Moshiri wants a DoF for political reasons: it keeps Kenwright from imposing himself on thre football decisions but allows him to employ a man who he can manipulate and bypass if need be.

It's strategic, not madness.
And that’s probably the best assessment of it in real terms or realpolitik as you intellectual posters say
 

Yes. The problem with not having a director of football is whenever a new manager is brought in he signs players that are very different to the ones the last manager signed. The product of that is a squad constantly full of mismatched players that the new manager has to try and work with.

With a DOF there can be a more long term view of recruitment and managers that fit the philosophy (for lack of a better word) can be appointed to continue the work. With the position we are in if we appoint a manager who goes on to achieve good things then the chances are they will move on to a bigger job. To mitigate the loss of the manager it would help to have a DOF, but they need to be good, obviously.

Looking back I don’t think Brands did a terrible job, but he signed a few players with poor mentalities and mental attributes. Gomes and Iwobi spring to mind.
 
Brighton is the perfect example of how clubs can overachieve consistently.
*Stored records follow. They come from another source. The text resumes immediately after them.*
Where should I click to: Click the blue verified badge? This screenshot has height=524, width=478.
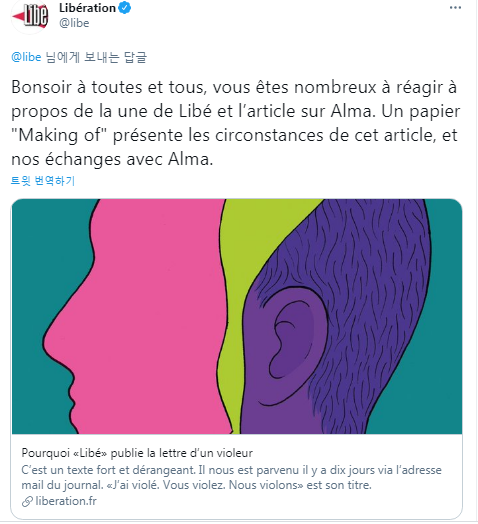[125, 8]
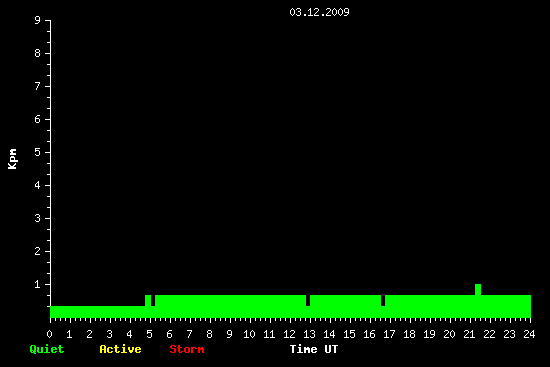Click the black gap near hour 13
This screenshot has height=367, width=550.
(x=308, y=300)
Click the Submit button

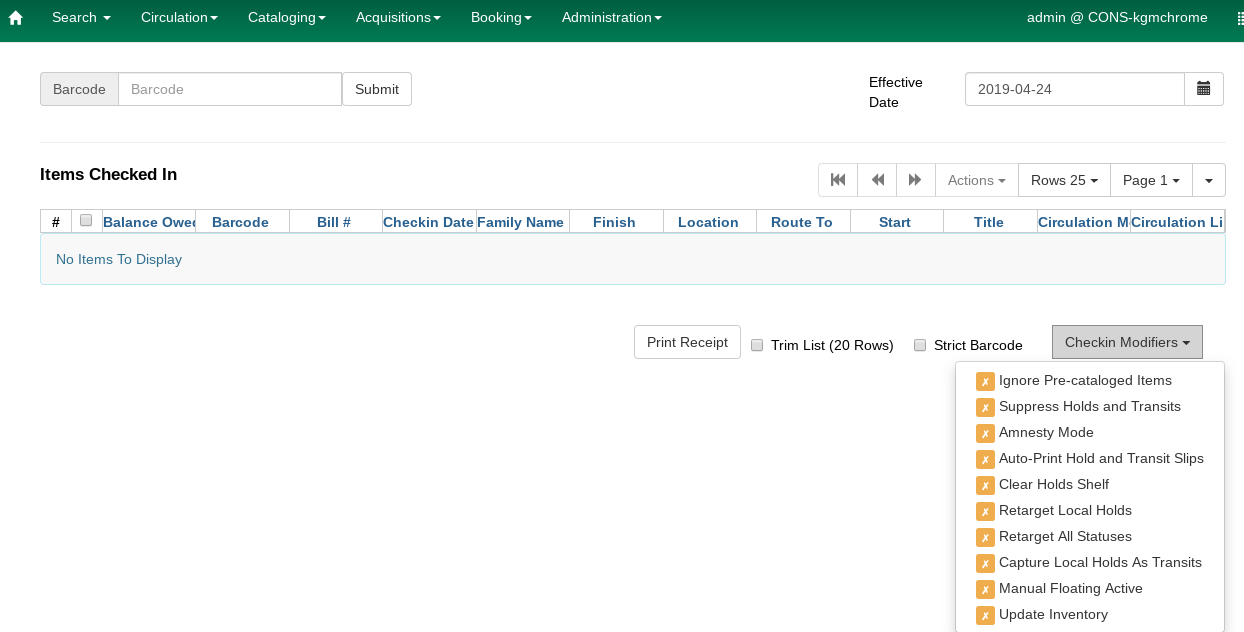(x=377, y=89)
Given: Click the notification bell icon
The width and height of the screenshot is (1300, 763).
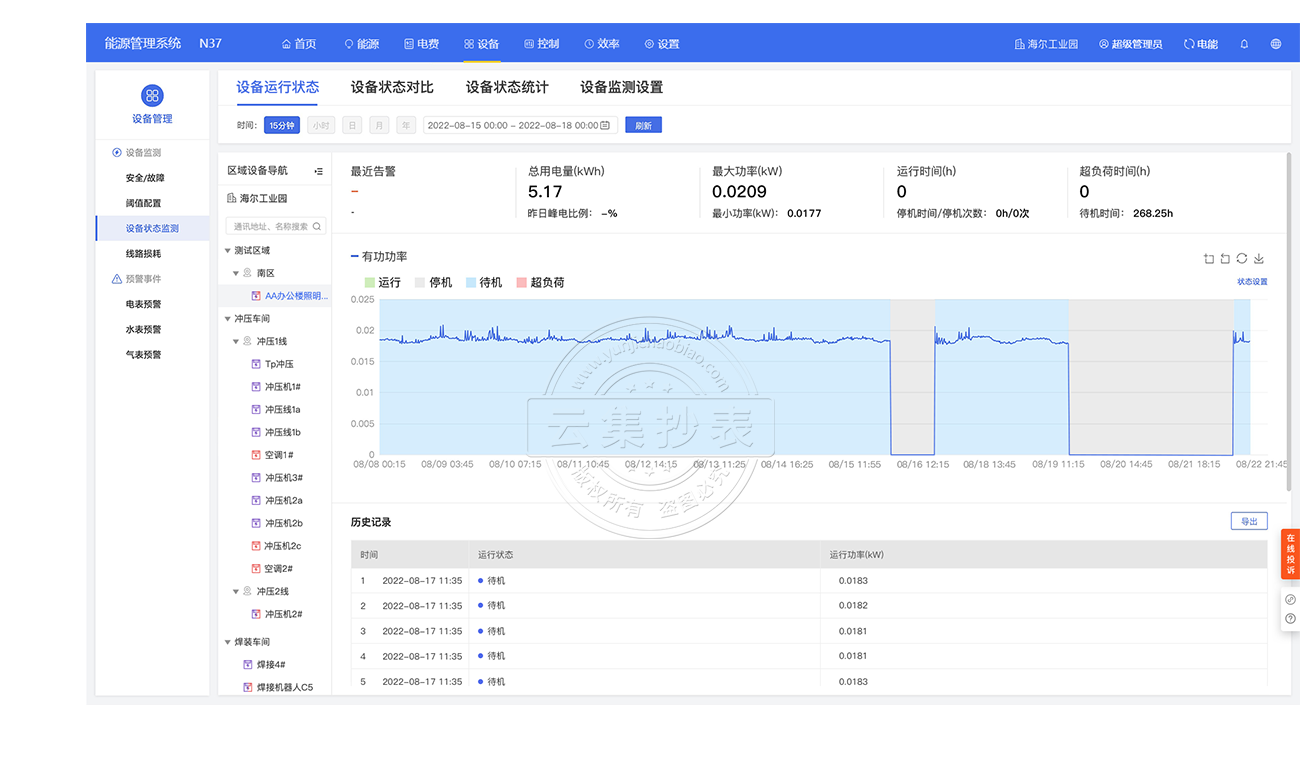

Their owners also run a club in Belgium who were only just promoted but are flying at the top of the league.

This isn’t luck. It’s the same strategy used across two clubs with vastly different budgets and countries, but the same overachieving result.

The reason it works is actually because of how so many clubs are poorly ran. We’re equally a perfect example of a club that underachieves because of how we operate.

If you run a club well, you squeeze the extra 10% out of your resources and capitalise on other teams being in upheaval and not making the most of their (sometimes much larger, like in our case compared to Brighton) budgets.

For us, if we were operated similarly we’d consistently finish around 4th-8th with domestic and European cup runs. As fans I think most would snap your hand off for that!

Put the right structure and people in place, pay well for the right expertise, and that £5-10m a year investment would make the hundreds of millions we spend every year go further.
 
I think the idea of a transformational DoF who will dictate a style for 5-10 years is for the birds really. Especially at Everton. Brighton are flavour of the month, and no doubt they are being well run, but maybe if they go on a run of 10 games without a win they’ll be on the blower to Big Sam like anyone else. That’s football.

A guy like Hitchens is probably what we need- good scouting experience, but also a guy who has collaborated well with managers to deliver their targets rather than impose his own. We want a guy who can pitch in ideas but not a guy who is going to go above a manager’s head, we’ve had enough competing influences down the years.